- **INPUT DATA**:

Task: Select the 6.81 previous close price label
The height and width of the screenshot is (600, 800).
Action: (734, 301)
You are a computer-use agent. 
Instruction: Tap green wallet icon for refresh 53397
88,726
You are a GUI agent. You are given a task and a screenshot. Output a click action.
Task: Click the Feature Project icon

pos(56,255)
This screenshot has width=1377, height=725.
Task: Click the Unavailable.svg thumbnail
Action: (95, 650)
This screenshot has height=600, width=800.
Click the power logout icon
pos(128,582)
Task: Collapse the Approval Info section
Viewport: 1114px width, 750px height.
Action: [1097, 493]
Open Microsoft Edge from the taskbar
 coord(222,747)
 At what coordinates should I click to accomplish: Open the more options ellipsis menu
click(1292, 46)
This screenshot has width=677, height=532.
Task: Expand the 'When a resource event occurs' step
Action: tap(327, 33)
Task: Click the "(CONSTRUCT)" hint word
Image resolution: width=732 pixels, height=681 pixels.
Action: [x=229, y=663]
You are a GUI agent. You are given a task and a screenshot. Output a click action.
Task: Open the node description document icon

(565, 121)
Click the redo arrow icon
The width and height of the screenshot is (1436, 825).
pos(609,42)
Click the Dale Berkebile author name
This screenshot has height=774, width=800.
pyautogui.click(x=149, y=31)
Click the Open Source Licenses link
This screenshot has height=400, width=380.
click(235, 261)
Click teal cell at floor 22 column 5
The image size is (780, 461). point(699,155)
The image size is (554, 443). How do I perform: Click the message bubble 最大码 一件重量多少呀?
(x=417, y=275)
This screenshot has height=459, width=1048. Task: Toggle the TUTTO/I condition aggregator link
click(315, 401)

- **TASK PROMPT**:
Repeat the whole of the data verbatim, as it reads above.

- **TASK RESPONSE**:
Task: Select the 6.81 previous close price label
The height and width of the screenshot is (600, 800).
Action: (734, 301)
You are a computer-use agent. 
Instruction: Tap green wallet icon for refresh 53397
88,726
You are a GUI agent. You are given a task and a screenshot. Output a click action.
Task: Click the Feature Project icon

pos(56,255)
This screenshot has width=1377, height=725.
Task: Click the Unavailable.svg thumbnail
Action: (95, 650)
This screenshot has height=600, width=800.
Click the power logout icon
pos(128,582)
Task: Collapse the Approval Info section
Viewport: 1114px width, 750px height.
Action: [1097, 493]
Open Microsoft Edge from the taskbar
 coord(222,747)
 At what coordinates should I click to accomplish: Open the more options ellipsis menu
click(1292, 46)
This screenshot has width=677, height=532.
Task: Expand the 'When a resource event occurs' step
Action: tap(327, 33)
Task: Click the "(CONSTRUCT)" hint word
Image resolution: width=732 pixels, height=681 pixels.
Action: [x=229, y=663]
You are a GUI agent. You are given a task and a screenshot. Output a click action.
Task: Open the node description document icon

(565, 121)
Click the redo arrow icon
The width and height of the screenshot is (1436, 825).
pos(609,42)
Click the Dale Berkebile author name
This screenshot has height=774, width=800.
pyautogui.click(x=149, y=31)
Click the Open Source Licenses link
This screenshot has height=400, width=380.
click(235, 261)
Click teal cell at floor 22 column 5
The image size is (780, 461). point(699,155)
The image size is (554, 443). How do I perform: Click the message bubble 最大码 一件重量多少呀?
(x=417, y=275)
This screenshot has height=459, width=1048. Task: Toggle the TUTTO/I condition aggregator link
click(315, 401)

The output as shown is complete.